A pesquisa científica do pós-guerra foi financiada por meio de corpos de financiamento público (com, é claro, algum dinheiro de pesquisa industrial) e havia um nível de autonomia dentro das universidades, o que significou espaço e recursos para que mentes acadêmicas críticas determinassem o propósito e a direção de seu trabalho, sem a pressão de interesses privados ou definições estreitas sobre o que poderia ser desenvolvido. Para muitas pessoas trabalhando no mundo acadêmico, havia um ethos de serviço público básico, com a vontade de trabalhar em conjunto e aproveitar as contribuições de uma camada de intelectuais independentes e pesquisadores ativistas de movimentos sociais. Também nesse período, havia autoridades locais, especialmente com a eleição de um Conselho da Grande Londres de esquerda, que encomendavam e apoiavam algumas das iniciativas.

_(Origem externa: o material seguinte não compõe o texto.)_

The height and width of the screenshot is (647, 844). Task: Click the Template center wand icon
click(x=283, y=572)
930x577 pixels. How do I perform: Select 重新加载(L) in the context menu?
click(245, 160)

No entanto, com a eleição de Margareth Thatcher e a vitória do neoliberalismo, houve uma grande mudança em favor da privatização, terceirização, mercantilização e liberalização, e a ênfase mudou para o parques científicos e empresas em todos os aspectos de pesquisa básica. As corporações, especialmente empresas de medicamentos e biotecnologia, determinariam cada vez mais as prioridades de pesquisa.

Declínio e queda

Ao longo dos anos 1970, surgiram distinções nítidas entre aqueles que queriam que a BSSRS fosse uma agência para a introdução e informação de autoridade sobre questões científicas para um público mais amplo; e aqueles que queriam ficar claramente aliados com movimentos revolucionários e da classe trabalhadora. Para preencher essa lacuna, ficou acordado que a BSSRS deveria priorizar a provisão de expertise científico e conselhos àqueles com menos acesso a tais informações. Faria comentários sobre questões políticas, mantendo as discussões ideológicas internas, e continuaria tentando recrutar cientistas.

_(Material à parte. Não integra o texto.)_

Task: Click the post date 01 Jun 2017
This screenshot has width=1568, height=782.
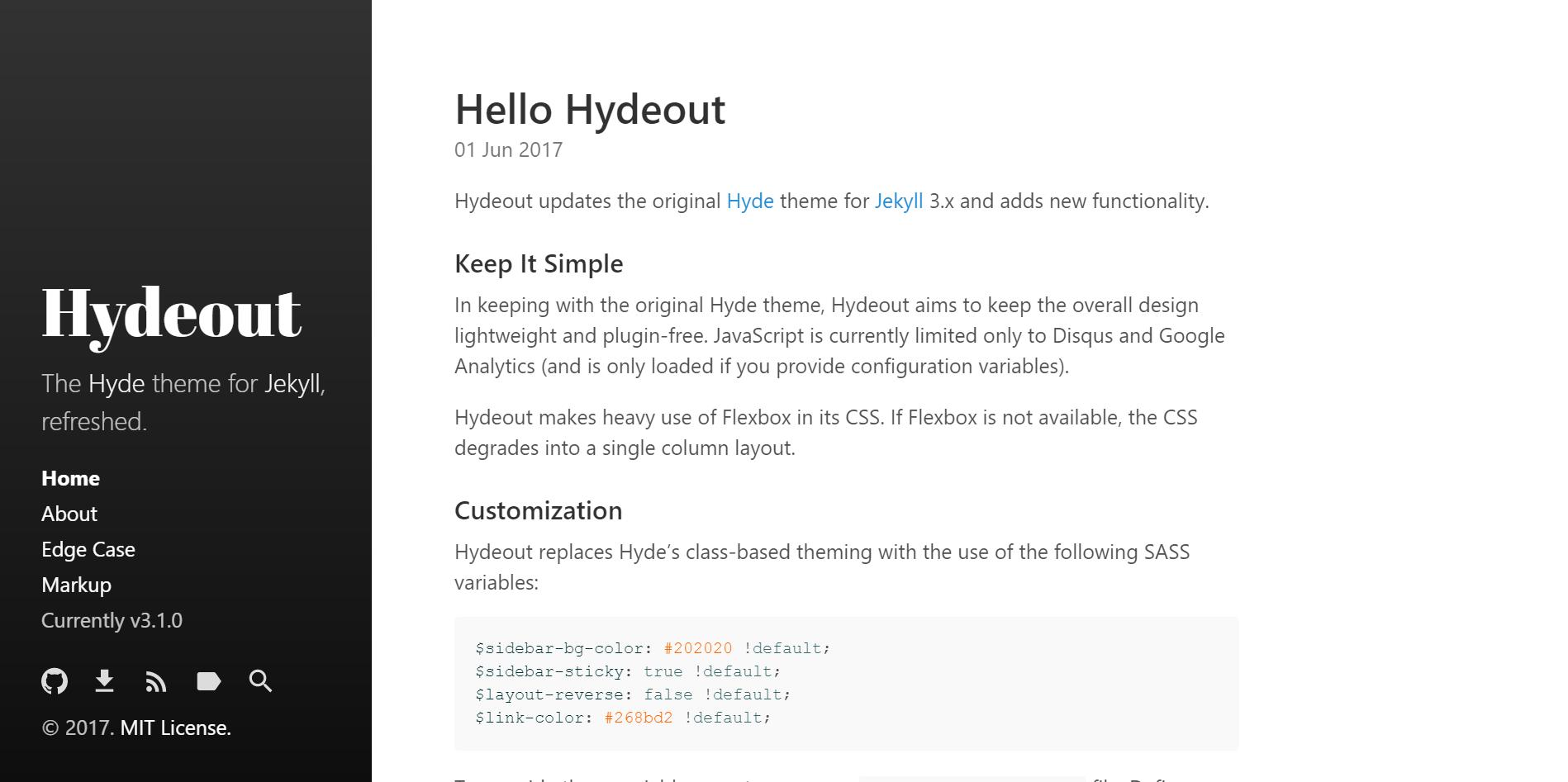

Como em todas as organizações, havia diferenças políticas, pessoas que deixavam e formavam novos grupos, como Robert Young fez, criando a Revista de Ciência Radical. No final dos anos 1980, houve um grande rompimento entre membros e ex-membros do BSSRS, e demonstrou-se muito difícil manter a energia e o projeto que o iniciou. Muitos de seus membros iniciais tornaram-se famosos em seus campos, e achavam impossível contribuir com seu tempo para a sociedade. Embora continuassem apoiando o projeto, muitos sentiram que haviam gastado muito tempo escrevendo panfletos que ninguém leria. A sociedade foi encerrada no início dos anos 1990, após uma votação na última reunião anual.

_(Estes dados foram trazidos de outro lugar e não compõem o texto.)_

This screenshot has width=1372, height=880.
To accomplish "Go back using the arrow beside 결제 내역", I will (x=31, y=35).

A importância da BSSRS ainda permanece. Muitas das questões nas quais se focou são de importância central hoje, e seu legado é encontrado em campanhas individuais tais como a Perigos no trabalho, campanhas em torno dos mísseis Trident, armas nucleares e drones, ou em torno de questões de alimentação. Ainda hoje, não há nenhuma organização com o foco no papel geral dos cientistas e sua relação com a sociedade e questões sociais. Com o ímpeto e velocidade da mudança tecnológica enquadrando muitos de nossos pensamentos e respostas, há demandas por responsabilização pública diante do aumento do controle centralizado e dos mecanismos particulares de controle estatal — levantados consideravelmente pela Guerra ao Terror e “interesses de segurança”.

E por que é que tantas pessoas que lutam por esses temas não são cientistas? Onde estão os cientistas politicamente críticos? O exemplo de Wilkins e outros deveria iluminar o caminho para intelectuais de todo tipo examinarem criticamente seu papel.